• WORK TASK: Each line from the one containing "Where should I click to: Click the" through the end of the data must be retyped exactly, and no other line.
*** Opening LISTED RECORDS ***
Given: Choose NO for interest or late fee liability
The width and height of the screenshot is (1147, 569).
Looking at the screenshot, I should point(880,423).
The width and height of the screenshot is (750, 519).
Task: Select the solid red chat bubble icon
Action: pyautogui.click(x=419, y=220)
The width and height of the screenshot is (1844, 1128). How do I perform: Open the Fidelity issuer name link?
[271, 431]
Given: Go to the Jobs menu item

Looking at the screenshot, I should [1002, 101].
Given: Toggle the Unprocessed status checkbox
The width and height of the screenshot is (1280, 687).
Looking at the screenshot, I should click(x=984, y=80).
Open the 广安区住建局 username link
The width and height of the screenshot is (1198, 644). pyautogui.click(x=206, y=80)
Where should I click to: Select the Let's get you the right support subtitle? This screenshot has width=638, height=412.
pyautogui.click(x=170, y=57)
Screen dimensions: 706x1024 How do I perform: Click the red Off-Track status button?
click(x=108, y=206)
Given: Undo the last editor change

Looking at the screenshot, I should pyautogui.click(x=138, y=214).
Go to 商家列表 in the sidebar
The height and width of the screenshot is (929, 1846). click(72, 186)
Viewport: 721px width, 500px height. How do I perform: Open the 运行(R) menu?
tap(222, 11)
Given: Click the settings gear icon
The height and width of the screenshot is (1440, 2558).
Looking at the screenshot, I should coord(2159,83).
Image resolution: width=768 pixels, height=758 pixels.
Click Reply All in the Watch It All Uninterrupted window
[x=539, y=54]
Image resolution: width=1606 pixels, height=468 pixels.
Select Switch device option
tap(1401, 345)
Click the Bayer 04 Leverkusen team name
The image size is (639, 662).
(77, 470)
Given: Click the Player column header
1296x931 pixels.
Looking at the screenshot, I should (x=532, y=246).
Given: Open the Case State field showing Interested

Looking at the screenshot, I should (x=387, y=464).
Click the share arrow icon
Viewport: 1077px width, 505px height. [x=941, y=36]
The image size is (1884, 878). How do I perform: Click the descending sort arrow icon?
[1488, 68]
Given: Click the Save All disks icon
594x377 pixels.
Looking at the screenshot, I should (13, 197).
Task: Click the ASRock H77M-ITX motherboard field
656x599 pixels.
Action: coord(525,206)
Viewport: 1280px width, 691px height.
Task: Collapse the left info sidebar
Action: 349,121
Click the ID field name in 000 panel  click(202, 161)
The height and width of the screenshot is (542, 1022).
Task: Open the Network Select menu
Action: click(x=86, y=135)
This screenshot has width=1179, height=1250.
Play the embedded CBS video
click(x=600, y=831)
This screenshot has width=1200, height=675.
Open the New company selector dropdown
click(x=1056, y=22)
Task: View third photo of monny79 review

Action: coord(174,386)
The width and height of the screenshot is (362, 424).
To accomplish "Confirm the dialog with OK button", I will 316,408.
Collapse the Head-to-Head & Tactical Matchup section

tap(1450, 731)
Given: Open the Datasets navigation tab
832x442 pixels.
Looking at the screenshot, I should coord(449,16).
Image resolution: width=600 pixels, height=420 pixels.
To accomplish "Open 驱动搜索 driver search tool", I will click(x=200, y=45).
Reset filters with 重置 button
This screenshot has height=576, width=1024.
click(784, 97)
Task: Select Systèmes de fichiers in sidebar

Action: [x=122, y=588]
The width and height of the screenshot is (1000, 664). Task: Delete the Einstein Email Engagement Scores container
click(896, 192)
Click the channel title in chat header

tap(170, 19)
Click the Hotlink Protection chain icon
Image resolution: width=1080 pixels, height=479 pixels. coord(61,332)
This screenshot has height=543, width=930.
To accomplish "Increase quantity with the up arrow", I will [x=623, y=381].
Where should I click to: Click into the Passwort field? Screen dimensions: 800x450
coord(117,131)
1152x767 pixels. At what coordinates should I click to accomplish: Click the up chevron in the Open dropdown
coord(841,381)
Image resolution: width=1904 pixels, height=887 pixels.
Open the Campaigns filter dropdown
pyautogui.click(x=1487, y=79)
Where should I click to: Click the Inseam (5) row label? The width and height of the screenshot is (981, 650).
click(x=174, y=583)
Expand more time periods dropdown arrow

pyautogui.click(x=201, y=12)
*** Closing LISTED RECORDS ***
• TASK RESULT:
Where should I click to: Click the Inseam (5) row label? The width and height of the screenshot is (981, 650).
click(x=174, y=583)
Expand more time periods dropdown arrow

pyautogui.click(x=201, y=12)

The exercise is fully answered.